I just found this thread about oscilloscope + photodiode measurements, in which is info about detecting temporal dithering:
http://www.eevblog.com/forum/testgear/beginner-needs-to-record-dignals-from-a-display-backlit/?all
In posts #22 and #25 he talks about dithering and says that by analyzing the frequency spectrum one could see if (monitor panel's) temporal dithering is active. He says it appears as a spike at 15 Hz. I don't really understand this yet, as I have yet to learn the very basics about frequency spectrums and spectrum analyzing, but if it's true, it might be a very easy and perhaps reliable test for temporal dithering that we could add to our oscilloscope setup.

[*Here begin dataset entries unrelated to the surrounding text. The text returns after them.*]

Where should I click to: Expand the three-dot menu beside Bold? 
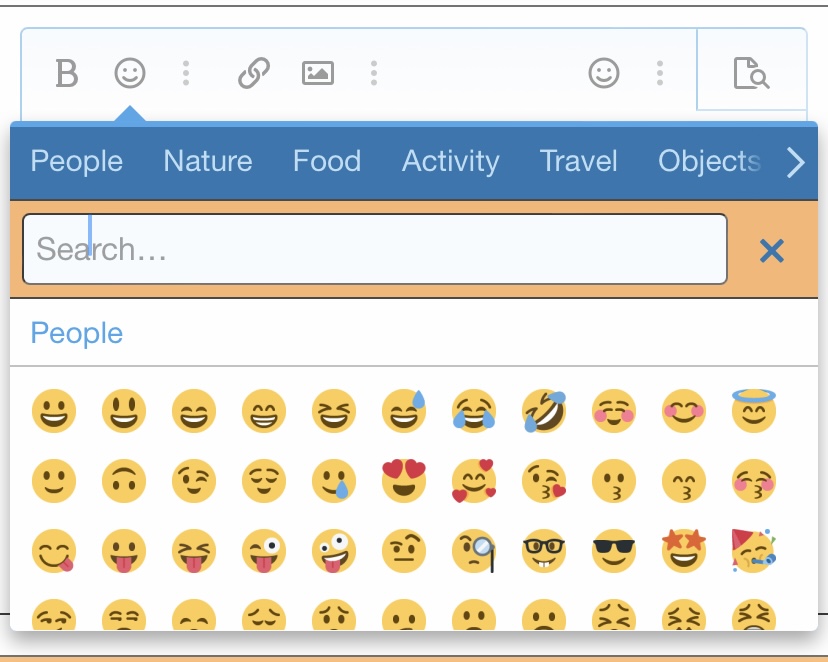[x=186, y=73]
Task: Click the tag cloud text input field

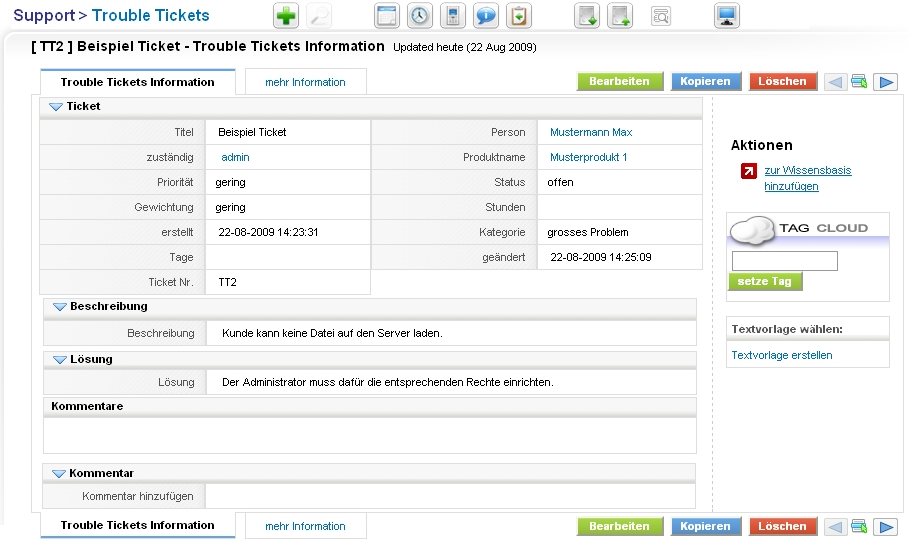Action: click(784, 261)
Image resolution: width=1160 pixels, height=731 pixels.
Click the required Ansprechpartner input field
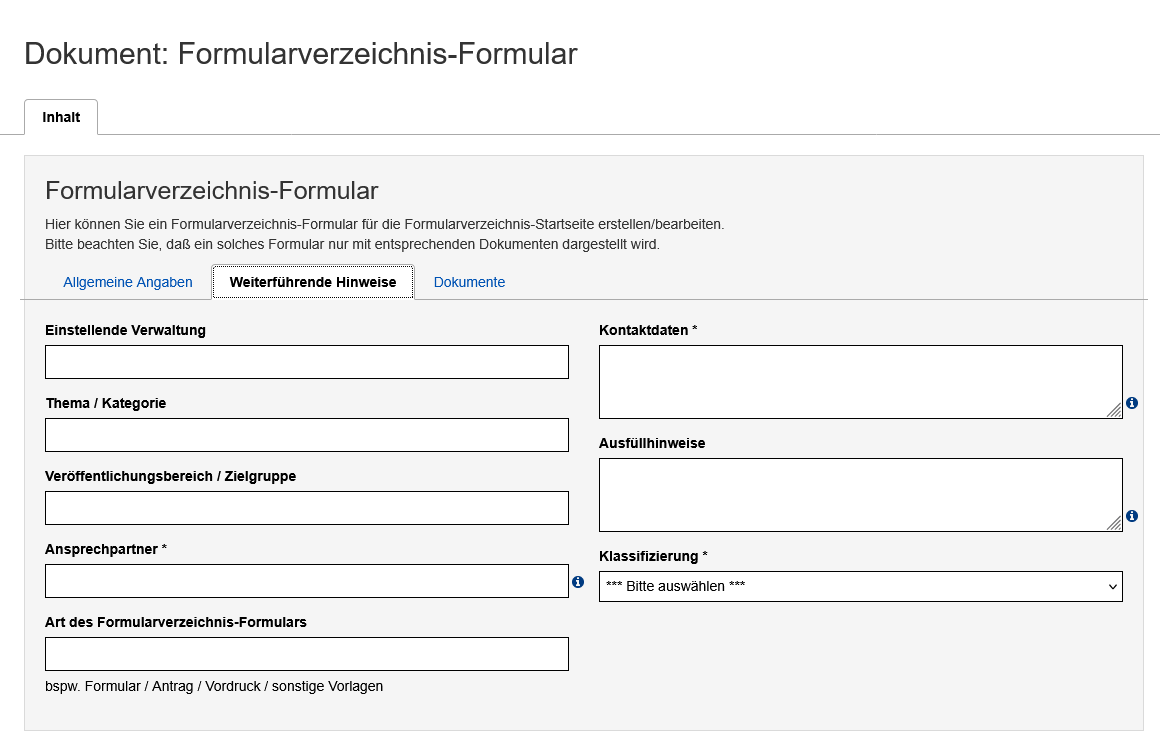[306, 581]
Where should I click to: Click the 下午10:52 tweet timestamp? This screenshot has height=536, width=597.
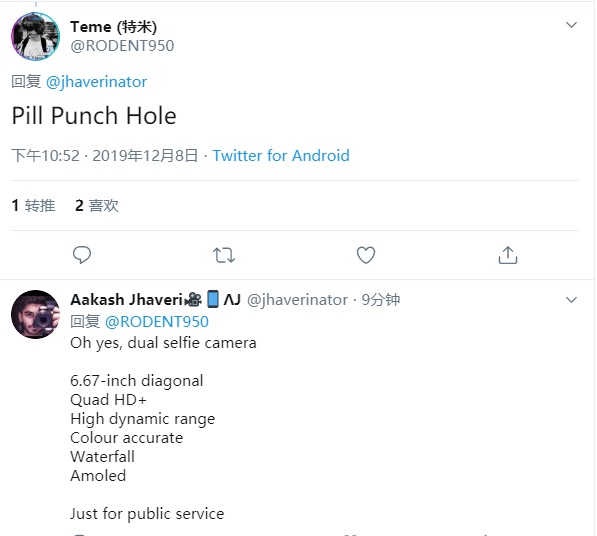coord(45,156)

Maybe for some of you this is more clear when you read it than it is to me? This is stuff that wasn't taught at school. I also don't understand how a refresh rate of 60 Hz would lead to just 30 Hz polarity inversion (shouldn't it be 60 Hz, too?). I have a feeling understanding all this is vital to understand possible eye strain effects of temporal dithering.
It could also be that only FRC (display hardware's own, internal dithering) appears as 15 Hz flicker while external temporal dithering (graphics hardware, graphics driver) would be sent inside the normal 60 Hz video signal, thus becoming 30 Hz flicker(?). Further meaning those two could interfere with each other...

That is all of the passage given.